Perbedaan tak pernah menjadi penghalang. Karena kita menjadi saling isi, melengkapi satu dengan yang lain

Saling Mengerti Dan Komunikasi Yang Menjadikan Kita Sampai Sejauh Ini. Walau Kadangkala Segalanya Terasa Begitu Tak Mudah

Bermula pada perbedaan, kita menjadi saling mengenal. Berbicang tentang banyak hal yang kadang tak sesuai dengan perasaan. Menyamakan setiap pola pikir yang ada, mengerti satu dengan lainnya. Bahkan, sikap kita yang berbeda, dalam banyak hal, membuat kita menjadi belajar lebih banyak tentang arti saling mengerti dan memahami satu dengan lainnya. Walau nyatanya, segalanya tak pernah mudah. Amarah dan ego yang tak mau mengalah. Atau kadangkala, mungkin kita yang terlalu sibuk dan tenggelam, hingga lupa bahwa di sudut sana ada yang menanti kabar dengan penuh kekhawatiran.
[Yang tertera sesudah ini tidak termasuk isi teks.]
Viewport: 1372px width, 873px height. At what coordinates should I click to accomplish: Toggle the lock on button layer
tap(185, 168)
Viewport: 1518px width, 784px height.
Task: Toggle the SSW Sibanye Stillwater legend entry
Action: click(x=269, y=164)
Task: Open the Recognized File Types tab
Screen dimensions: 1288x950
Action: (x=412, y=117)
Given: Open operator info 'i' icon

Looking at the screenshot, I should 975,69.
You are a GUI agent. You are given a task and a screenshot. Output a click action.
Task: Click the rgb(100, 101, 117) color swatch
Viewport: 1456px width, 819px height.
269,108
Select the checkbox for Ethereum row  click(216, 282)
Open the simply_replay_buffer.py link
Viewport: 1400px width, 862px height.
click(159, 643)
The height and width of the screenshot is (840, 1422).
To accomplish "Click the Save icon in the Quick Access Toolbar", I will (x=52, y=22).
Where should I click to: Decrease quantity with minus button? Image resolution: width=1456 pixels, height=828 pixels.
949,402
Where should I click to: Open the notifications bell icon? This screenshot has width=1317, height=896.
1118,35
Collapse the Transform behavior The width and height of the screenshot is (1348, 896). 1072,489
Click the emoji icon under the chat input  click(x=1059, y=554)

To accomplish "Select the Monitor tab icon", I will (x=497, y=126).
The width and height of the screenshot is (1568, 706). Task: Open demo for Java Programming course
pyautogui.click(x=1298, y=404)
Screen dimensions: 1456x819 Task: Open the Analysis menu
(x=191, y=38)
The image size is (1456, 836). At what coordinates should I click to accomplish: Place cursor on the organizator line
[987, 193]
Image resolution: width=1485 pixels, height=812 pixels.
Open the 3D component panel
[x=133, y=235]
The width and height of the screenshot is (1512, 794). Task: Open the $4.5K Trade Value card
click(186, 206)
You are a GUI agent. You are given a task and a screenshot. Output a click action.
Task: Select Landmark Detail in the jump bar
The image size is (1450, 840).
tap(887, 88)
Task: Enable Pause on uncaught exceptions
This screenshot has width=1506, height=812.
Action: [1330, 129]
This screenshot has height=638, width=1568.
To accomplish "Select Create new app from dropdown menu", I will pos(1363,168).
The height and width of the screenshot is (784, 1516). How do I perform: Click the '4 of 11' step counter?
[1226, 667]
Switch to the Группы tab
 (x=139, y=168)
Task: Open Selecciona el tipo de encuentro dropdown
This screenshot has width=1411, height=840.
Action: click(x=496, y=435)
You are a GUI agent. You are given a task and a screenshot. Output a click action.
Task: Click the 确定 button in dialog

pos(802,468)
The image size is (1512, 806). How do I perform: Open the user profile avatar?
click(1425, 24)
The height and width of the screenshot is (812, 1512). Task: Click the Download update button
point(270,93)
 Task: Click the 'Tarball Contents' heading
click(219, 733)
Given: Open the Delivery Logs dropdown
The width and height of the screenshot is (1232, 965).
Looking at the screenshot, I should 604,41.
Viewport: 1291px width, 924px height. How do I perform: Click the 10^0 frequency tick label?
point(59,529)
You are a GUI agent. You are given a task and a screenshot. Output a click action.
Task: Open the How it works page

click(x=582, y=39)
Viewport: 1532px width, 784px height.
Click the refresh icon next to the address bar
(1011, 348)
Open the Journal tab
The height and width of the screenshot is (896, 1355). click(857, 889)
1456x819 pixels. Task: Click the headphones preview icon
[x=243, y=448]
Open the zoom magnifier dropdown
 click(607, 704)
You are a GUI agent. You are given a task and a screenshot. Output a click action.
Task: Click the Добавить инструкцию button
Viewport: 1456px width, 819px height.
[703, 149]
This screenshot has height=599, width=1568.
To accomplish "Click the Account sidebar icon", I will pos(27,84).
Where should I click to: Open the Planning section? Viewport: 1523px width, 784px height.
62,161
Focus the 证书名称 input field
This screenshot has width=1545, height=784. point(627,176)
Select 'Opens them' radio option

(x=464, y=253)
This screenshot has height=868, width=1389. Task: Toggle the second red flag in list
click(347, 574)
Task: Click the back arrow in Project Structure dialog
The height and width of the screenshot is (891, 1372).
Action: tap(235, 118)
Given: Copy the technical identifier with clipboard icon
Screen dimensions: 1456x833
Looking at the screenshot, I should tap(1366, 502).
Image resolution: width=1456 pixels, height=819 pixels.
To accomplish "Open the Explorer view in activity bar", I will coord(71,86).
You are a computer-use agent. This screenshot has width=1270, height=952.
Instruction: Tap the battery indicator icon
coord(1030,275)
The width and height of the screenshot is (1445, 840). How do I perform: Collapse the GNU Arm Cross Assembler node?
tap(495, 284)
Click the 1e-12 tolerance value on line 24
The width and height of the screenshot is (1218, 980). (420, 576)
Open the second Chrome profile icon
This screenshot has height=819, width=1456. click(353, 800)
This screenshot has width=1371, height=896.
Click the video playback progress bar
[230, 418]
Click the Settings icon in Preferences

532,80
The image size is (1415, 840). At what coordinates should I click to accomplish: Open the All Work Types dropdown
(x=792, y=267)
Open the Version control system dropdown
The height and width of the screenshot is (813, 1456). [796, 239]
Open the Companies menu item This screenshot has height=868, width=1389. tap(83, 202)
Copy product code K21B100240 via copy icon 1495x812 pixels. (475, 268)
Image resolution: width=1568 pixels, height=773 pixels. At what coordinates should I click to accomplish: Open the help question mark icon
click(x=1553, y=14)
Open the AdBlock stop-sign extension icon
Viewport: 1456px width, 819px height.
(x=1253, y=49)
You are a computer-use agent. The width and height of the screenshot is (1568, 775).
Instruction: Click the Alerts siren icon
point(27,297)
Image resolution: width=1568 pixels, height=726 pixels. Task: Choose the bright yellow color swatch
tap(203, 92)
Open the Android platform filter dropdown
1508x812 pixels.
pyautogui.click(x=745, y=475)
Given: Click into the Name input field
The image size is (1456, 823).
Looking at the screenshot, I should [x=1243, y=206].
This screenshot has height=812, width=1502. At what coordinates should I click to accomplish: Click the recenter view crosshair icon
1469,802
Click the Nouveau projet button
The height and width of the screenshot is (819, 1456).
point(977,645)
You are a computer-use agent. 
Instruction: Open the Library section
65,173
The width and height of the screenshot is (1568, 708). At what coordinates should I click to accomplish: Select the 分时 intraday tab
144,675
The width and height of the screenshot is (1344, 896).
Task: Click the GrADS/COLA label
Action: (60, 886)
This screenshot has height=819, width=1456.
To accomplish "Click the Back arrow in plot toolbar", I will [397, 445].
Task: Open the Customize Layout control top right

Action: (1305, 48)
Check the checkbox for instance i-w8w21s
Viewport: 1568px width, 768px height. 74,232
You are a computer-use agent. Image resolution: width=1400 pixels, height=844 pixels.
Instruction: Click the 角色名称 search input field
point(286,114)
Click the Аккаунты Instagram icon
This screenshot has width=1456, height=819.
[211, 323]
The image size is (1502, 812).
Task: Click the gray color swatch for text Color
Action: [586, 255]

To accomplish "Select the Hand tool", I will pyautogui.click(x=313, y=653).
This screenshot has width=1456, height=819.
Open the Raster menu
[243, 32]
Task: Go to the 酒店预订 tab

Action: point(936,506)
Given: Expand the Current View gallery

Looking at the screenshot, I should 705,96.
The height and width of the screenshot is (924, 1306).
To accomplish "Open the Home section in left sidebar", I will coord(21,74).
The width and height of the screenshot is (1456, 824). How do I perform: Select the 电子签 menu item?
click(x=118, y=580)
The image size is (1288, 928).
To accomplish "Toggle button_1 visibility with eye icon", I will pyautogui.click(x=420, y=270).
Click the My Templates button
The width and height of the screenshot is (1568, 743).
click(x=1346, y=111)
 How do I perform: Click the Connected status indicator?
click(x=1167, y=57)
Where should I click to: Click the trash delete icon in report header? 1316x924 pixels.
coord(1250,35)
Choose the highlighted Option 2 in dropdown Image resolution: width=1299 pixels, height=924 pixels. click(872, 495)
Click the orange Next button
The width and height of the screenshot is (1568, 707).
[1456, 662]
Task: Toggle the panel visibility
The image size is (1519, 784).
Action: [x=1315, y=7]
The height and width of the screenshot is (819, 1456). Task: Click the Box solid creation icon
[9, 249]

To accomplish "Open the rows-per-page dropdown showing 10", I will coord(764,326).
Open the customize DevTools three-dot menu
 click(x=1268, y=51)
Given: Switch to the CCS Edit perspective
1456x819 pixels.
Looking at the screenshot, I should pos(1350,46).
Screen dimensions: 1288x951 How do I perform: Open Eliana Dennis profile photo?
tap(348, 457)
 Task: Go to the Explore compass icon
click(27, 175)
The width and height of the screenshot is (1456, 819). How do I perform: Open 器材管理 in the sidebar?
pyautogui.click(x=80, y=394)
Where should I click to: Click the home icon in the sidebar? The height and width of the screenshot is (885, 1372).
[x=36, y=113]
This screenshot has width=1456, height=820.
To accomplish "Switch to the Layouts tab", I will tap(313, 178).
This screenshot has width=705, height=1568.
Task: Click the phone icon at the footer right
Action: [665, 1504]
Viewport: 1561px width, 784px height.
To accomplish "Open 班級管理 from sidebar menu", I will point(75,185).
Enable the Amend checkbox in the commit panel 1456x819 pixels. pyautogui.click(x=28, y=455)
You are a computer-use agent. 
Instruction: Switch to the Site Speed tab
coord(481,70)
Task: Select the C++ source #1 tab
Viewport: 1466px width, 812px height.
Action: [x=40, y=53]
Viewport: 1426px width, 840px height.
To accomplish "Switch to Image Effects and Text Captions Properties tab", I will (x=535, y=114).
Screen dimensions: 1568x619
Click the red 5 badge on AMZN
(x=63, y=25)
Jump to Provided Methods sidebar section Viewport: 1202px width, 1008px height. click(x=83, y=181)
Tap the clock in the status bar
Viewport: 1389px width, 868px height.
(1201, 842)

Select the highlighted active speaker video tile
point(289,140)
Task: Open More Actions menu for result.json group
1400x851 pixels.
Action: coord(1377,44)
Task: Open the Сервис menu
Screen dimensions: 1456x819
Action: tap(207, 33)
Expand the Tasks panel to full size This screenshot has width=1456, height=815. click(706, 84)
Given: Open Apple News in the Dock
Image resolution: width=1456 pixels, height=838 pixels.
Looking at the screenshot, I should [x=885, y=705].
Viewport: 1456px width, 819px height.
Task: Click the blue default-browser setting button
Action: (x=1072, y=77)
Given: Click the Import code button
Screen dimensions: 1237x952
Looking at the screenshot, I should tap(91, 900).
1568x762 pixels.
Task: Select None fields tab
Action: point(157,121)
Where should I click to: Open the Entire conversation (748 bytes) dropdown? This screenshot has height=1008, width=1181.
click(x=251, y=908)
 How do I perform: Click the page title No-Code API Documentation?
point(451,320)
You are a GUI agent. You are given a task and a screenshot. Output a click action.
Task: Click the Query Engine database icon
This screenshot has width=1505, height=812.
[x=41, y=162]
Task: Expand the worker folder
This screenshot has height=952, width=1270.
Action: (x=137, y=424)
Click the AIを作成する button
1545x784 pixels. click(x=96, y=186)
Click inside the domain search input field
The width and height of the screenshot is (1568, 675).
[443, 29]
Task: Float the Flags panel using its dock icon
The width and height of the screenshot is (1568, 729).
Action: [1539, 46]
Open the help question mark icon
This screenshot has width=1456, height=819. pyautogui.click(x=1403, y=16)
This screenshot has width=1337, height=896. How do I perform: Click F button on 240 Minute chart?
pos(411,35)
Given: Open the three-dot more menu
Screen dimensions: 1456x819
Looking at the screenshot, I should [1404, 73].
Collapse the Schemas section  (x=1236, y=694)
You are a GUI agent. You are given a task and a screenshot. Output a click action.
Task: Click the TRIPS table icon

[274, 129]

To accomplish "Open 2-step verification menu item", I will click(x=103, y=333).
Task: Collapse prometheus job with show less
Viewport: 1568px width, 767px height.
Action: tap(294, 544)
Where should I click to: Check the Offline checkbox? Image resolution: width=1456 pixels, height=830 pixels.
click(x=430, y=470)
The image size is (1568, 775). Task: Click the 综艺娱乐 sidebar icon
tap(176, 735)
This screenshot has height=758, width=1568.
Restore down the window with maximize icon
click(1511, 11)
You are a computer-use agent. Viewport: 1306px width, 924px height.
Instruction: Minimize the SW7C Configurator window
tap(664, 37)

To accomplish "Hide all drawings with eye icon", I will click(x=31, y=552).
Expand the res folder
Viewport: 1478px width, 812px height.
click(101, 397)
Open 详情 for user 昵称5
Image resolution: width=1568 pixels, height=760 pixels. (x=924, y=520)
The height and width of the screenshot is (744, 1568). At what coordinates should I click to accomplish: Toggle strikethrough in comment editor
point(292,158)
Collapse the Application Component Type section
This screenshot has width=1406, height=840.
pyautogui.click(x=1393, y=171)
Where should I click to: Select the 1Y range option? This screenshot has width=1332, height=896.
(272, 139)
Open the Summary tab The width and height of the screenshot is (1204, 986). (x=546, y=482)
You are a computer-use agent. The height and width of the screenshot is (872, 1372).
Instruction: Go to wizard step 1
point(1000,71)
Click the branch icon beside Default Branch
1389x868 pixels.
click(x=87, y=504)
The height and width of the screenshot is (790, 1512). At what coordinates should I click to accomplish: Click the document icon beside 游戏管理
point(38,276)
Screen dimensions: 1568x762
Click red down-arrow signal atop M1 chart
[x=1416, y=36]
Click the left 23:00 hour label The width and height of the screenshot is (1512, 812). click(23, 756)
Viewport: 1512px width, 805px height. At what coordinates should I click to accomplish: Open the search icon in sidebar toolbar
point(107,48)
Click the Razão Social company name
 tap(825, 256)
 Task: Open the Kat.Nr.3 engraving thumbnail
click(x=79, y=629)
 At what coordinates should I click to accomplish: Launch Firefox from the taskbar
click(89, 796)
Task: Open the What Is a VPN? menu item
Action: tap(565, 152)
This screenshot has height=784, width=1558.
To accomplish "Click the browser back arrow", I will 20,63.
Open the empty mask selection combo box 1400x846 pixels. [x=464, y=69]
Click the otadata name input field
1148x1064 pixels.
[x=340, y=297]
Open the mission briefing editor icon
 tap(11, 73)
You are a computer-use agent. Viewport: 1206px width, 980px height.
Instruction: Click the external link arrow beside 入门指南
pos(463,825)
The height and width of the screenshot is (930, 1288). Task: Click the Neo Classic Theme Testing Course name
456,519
Baca Rekomendasi :   Aku Mencintaimu Dalam Diam, Karena Jatuh Cinta Bukanlah Sebuah Rencana

Pertengkaran sering tak mampu kita elakkan. Kamu si pendengar lebih sering memberiku waktu untuk mengungkapkan segala hal. Perlahan mengerti, dan memahami. Seringnya yang mampu meredam amarah yang meluap-luap tak tentu arah. Kamu si pendengar yang selalu dengan sabar, tidak tergesa-gesa membuat segalanya menjadi lebih tenang tatkala pertengkaran itu datang. Memberi jeda, membuat segalanya terasa lega, lalu mengungkapkan semua. Perbedaan kita yang begitu besar, semakin lama terasa tak lagi begitu berarti tatkala kita saling berusaha mengisi satu dengan lainnya, mengerti bagaimana salah satu dari kita seharusnya.

Hadirmu Membuat Hidupku Memiliki Cerita Yang Tak Biasa. Aku Berharap Perjalanan Kita Tak Kan Berakhir Saling Meninggalkan Luka   

Sejak pertama pesanmu datang hari itu, lalu berlanjut dengan banyak perbincangan lainnya. Membuatku merasakan hal yang berbeda. Pun ditambah dengan pertemuan-pertemuan selanjutnya. Menghabiskan waktu bersama, melewati banyak judul film yang seru, tetap ada tatkala hal berat itu datang menimpa. Sering ku temukanmu di berbagai suasana. Hadirmu membuat segalanya terasa begitu lengkap adanya. Yang menjadi saling menguatkan, yang mendengar, yang tetap ada bahkan saat duka terdalam. Kamu datang dengan banyak hal baik yang mampu membuatku menjadi versi lebih baik. Mengajariku bahwa kita tak mampu menyamakan semua penilaian terhadap satu dengan lainnya. Mengajariku bagaimana memeluk diri tatkala masalah tiba. Mendukung setiap hal baik yang sedang dan yang tengah ku rencakan.

Baca Rekomendasi :   Maafkan Aku yang Harus Pergi, Karena Cinta Bukanlah Berjuang Sendiri

Diterima begitu baik olehmu. Setelah begitu banyaknya hal yang datang dan berlalu. Yang masih dengan mudahnya menemukanmu, adalah hal yang seringnya membuatku merasa bahagia di sudut ruang tatkala aku sedang merasa tak mampu apa-apa. Terima kasih karena telah hadir dan memberikan segalanya. Maafkan aku yang jauh dari sempurna. Semoga segala hal baik selalu datang kepadamu, dan kasih sayang Tuhan yang tak pernah henti menyelimutimu. Karena ku pikir, aku tak mampu memberimu hal yang serupa. Hanya harap dan do’a, serta berusaha untuk tidak membuatmu terluka.